In [19]:
import sys
sys.path.append("../")

In [20]:
import plotly.graph_objects as go
from plotly.subplots import make_subplots

import pandas as pd
import numpy as np
from numpy import random

import IPython.display as ipd
import torchaudio, yaml, torch
from copy import deepcopy
from augmentations import AugmentArguments, transform_dict
from helper import DataArguments, ModelArguments
from transformers import TrainingArguments
import plotly.express as px

In [21]:
with open("../config.yml") as file:
    train_config = yaml.safe_load(file)
data_args = DataArguments(**train_config["data_args"])
model_args = ModelArguments(**train_config["model_args"])
augment_args = AugmentArguments(**train_config["augment_args"])

In [22]:
df = pd.read_csv(data_args.csv_fi)
recording_path = df.recording_path[520]
speech, sr = torchaudio.load(recording_path)
kiitos = speech[:,41485:41485+16000]
ipd.Audio(kiitos, rate=sr)

In [23]:
def plot_signal(transform_name: str, 
                example, 
                height: int = 600,
                plot_time: bool = True,
                plot_freq: bool = True, 
                overlap: bool = False):
    
    names = ["Original", "Augmented"]
    transformed_example = deepcopy(example)
    transform = transform_dict[transform_name]
    transformed_example = transform(data_args, 
                                    getattr(augment_args, transform_name), 
                                    transformed_example)
    colors = ["#6096B4", "#F2D388"]
    duration = max(len(example["speech"]), 
                   len(transformed_example["speech"]))

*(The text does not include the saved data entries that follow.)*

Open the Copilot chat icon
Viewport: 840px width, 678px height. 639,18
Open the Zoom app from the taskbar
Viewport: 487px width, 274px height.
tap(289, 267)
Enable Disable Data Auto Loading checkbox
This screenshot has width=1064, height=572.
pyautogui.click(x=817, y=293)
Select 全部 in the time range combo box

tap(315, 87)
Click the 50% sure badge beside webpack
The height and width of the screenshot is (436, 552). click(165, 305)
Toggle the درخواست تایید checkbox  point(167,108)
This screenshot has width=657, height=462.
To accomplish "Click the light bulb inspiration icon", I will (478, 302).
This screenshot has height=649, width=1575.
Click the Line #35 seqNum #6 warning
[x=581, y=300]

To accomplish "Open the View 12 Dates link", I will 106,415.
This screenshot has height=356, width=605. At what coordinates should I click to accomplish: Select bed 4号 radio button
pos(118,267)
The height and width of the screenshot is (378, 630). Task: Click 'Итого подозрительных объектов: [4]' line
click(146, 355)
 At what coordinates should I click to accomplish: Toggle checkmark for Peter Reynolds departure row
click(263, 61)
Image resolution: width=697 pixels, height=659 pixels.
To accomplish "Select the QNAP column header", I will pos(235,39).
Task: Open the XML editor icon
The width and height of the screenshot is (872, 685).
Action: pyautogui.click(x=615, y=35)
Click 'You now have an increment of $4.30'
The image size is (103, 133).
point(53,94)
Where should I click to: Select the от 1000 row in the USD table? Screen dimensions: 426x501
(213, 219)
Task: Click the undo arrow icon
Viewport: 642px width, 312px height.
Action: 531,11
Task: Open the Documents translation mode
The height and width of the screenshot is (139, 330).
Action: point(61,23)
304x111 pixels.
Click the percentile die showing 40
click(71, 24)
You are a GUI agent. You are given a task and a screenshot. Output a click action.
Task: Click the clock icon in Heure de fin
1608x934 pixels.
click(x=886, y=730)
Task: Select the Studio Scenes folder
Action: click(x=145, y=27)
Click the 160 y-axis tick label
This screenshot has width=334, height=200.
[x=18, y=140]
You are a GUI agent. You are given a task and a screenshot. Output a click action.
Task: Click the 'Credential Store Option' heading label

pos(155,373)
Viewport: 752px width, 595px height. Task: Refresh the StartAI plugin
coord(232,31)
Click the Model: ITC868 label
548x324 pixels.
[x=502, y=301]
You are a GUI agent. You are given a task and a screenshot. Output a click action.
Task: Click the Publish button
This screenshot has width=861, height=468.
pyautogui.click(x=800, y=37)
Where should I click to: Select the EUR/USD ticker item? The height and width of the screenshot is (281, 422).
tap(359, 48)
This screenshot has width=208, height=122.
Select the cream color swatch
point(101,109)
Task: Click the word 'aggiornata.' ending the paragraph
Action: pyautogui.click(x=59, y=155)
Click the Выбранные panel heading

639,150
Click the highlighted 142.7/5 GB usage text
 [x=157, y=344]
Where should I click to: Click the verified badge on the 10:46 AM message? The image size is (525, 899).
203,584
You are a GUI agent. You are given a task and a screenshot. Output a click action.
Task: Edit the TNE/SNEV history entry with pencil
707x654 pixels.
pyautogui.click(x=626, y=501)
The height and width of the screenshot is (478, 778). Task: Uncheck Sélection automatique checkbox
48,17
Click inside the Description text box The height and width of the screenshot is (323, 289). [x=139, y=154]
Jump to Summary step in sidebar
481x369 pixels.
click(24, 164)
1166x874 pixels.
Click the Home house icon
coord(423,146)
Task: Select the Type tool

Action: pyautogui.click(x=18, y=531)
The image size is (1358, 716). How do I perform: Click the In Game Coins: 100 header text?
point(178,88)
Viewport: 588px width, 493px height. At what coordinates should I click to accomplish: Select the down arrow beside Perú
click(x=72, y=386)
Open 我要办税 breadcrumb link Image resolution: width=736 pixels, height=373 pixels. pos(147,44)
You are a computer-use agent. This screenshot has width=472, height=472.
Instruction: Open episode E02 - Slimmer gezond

    fig = make_subplots(rows=1 if overlap else 2, 
                        cols=1, 
                        vertical_spacing=0.1, shared_yaxes=True, shared_xaxes=True)
    if plot_time:
        time = np.arange(duration)/sr
        for i, speech in enumerate([example["speech"], transformed_example["speech"]]):   
            fig.add_trace(
                go.Scatter(x=time, y=speech, name=names[i], line=dict(color=colors[i])), 
                row=i+1, col=1
            )
    
        fig.update_xaxes(title_text="Time (s)", row=2, col=1)
        fig.update_yaxes(title_text="Amplitude")
        fig.update_traces(line=dict(width=1.2))
        fig.update_layout(height=600, width=800, plot_bgcolor="whitesmoke")
        fig.show()
    
    if plot_freq:
        n_sample = len(example["speech"])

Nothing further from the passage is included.